International Hepato-Pancreato-Biliary Association
- Abbreviation: IHPBA
- Formation: 1994
- Type: Professional association
- Headquarters: Rochester, Minnesota
- Region served: Worldwide
- Members: 3,500
- President: Professor René Adam
- Website: www.ihpba.org

= International Hepato-Pancreato-Biliary Association =

International Hepato-Pancreato-Biliary Association (IHPBA) is a non-profit organization established in 1994 to focus on medical conditions and procedures related to the liver, pancreas and biliary tract.
== History ==
The organisation traces its origin to International Biliary Association (IBA), which was founded in 1978 in San Francisco.

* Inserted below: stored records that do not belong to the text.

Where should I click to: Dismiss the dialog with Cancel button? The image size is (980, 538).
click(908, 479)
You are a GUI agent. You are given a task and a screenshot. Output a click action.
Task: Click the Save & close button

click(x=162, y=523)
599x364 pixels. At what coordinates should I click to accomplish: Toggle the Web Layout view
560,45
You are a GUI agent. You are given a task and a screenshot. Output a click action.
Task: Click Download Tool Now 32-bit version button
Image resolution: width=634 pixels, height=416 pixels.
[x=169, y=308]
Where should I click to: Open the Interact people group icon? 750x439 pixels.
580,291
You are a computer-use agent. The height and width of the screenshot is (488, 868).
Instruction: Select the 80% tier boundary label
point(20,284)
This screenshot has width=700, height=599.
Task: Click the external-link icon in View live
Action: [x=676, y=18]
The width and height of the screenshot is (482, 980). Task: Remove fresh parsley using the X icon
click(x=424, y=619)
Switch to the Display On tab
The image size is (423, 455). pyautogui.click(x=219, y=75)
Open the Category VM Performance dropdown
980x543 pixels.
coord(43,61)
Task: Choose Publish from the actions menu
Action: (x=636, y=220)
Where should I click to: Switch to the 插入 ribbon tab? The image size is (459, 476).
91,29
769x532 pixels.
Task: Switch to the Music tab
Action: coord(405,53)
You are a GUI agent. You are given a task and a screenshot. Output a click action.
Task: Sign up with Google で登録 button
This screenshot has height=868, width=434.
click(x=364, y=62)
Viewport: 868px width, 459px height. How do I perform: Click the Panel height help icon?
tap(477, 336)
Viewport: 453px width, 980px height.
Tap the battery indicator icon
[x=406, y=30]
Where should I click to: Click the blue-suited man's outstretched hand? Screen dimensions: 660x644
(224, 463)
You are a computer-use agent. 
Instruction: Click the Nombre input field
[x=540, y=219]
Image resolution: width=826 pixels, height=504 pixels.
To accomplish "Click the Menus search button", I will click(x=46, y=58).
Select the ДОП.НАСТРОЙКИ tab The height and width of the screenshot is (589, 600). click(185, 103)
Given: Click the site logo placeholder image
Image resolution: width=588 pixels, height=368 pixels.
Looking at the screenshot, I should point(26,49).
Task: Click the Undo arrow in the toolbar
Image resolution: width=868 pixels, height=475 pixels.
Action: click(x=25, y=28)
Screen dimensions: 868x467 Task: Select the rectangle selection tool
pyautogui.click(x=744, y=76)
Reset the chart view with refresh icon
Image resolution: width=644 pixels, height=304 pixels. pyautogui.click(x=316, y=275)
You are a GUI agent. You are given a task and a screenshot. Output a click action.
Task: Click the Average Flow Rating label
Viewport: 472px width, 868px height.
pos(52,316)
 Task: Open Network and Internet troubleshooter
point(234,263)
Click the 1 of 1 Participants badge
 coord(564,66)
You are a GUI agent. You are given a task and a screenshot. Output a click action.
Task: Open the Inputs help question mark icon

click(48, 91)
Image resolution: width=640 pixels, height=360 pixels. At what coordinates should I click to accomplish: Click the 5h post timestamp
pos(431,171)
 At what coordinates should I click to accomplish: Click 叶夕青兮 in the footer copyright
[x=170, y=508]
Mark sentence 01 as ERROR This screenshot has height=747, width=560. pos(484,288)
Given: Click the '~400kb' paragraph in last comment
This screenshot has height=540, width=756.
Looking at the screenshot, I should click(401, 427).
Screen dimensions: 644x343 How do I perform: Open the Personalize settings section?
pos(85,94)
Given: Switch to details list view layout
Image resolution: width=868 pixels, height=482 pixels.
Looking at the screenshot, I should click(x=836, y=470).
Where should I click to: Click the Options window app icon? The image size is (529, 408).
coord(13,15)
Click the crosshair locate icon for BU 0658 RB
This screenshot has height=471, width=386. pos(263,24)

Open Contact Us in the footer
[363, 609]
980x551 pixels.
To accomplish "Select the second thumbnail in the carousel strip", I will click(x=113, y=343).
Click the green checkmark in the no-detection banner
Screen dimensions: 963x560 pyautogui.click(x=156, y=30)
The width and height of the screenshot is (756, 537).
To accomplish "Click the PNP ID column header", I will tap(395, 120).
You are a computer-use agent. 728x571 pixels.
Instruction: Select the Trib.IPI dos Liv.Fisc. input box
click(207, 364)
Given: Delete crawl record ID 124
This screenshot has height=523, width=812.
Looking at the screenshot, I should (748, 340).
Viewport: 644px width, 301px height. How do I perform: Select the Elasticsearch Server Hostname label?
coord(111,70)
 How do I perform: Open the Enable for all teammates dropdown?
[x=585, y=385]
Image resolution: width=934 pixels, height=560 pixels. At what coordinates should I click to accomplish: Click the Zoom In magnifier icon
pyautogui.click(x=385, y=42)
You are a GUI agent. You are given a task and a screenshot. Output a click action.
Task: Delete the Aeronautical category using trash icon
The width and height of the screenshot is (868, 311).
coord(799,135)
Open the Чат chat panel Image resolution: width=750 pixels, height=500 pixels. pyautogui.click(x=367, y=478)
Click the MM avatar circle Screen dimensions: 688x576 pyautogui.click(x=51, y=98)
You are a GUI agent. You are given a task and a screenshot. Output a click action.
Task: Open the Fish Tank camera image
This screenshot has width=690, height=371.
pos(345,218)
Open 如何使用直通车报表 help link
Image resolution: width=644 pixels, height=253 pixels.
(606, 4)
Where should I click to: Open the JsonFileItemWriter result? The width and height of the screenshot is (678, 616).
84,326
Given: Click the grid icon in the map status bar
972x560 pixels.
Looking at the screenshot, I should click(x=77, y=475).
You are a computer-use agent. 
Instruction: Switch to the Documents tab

The IBA became the International Hepato-Biliary-Pancreatic Association (IHBPA) and a World Association of Hepato-Pancreato-Biliary Surgery (WAHPBS) was also formed with the first meeting at Lund on 9–13 June 1986, with 600 nearly attendees. These two organisations merged to become the IHPBA in 1994.

In 1999 the IHPBA established the journal HPB. The organisation was incorporated in the United States in June 2001, and it established the Warren Research Fellowship in the same year.

== Journal ==
HPB is the academic journal owned by the International Hepato-Pancreato-Biliary Association (IHPBA) and is also the official Journal of the American Hepato-Pancreato-Biliary Association (AHPBA), the Asian-Pacific Hepato Pancreatic Biliary Association (A-PHPBA) and the European-African Hepato-Pancreatic Biliary Association (E-AHPBA).

The HPB journal is dedicated to research on all aspects of benign and malignant hepatobiliary disease and its management.

Surgical oncology represents a large part of the HPB Journal, specifically focusing on the challenges faced during management of cancer involving the liver, biliary system and pancreas.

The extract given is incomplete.